5) Hummingbird Hawk-Moth

  • Scientific Name: Macroglossum stellatarum
  • Size: Approximately 40–45 millimetres

The hummingbird moth has a distinct resemblance to the hummingbird hence its name.

Its distinctive hovering behavior and an audible humming noise also resemble that of hummingbirds.

The hummingbird hawk-moth is also diurnal.

It exhibits a trichromatic visual system, which allows it to perceive a range of colors.

The hummingbird hawk-moth is commonly found in gardens, parks, meadows, and woodland edges where its preferred food plants, such as honeysuckle and red valerian, grow.

6) Painted Tiger Moth

  • Scientific Name: Arachnis picta
  • Size: It has a wingspan of about 50 mm

The forewings of the Painted tiger moth showcase a dense marbled pattern and bright pinkish-red hindwings.

Painted tiger moth is native to the Southwestern United States and Mexico.

The larvae of the painted tiger moth feed on herbaceous plants such as Lupinus, radish, and Acanthus species.

7) Rothschild’s silk moth

  • Scientific Name: Rothschildia erycina
  • Size: NA

Rothschild’s silk moth is known for its large size, contributing to its majestic appearance.

It exhibits a captivating color palette, including shades of black and orange, and showcases a very unique pattern on its fore and hindwings.

It is usually found in tropical rainforests and wet savannahs in lush and humid environments.

The Rothschild’s silk moth is distributed from Mexico to Brazil and Paraguay and has a broad geographical range.

8) Scarlet-bodied Wasp-moth

  • Scientific Name: Cosmosoma auge
  • Size: NA

The Scarlet-bodied Wasp-moth has a has a very unique appearance. It has transparent fore and hindwings with dark blackish-brown edges.

This unique orange and black coloration is often associated with warning signals in the insect world.

Its body features an iridescent green hue with orange fur-like structures on the corners.

This moth is widely distributed across several countries, including Mexico, Panama, Colombia, Suriname, Brazil, Uruguay, St. Thomas, Jamaica, Cuba, and Puerto Rico.

9) Mexican Tiger Moth

  • Scientific Name: Apantesis proxima
  • Size: 14 to 20 mm

The adults Mexican Tiger moths showcase distinct sexual dimorphism, where the hindwing appears reddish-pink in females and white in males.

This moth is native to North America, it inhabits regions from southeastern Oregon and southern Idaho to Nevada, western Utah, and California.

They are also found in Mexico and even as far as Europe, specifically Croatia.

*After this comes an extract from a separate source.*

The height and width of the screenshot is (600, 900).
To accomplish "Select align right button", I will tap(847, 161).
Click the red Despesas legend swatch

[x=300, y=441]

The Mexican Tiger originally belonged to the genus Notarctia, and underwent taxonomic changes in 2016.


This concludes yet another colorful article on the 9 uncommon orange and black moth species found around the Earth. These moths, apart from their beauty, showcase remarkable self-reliance with their unpalatable nature, allowing them to effortlessly evade predators.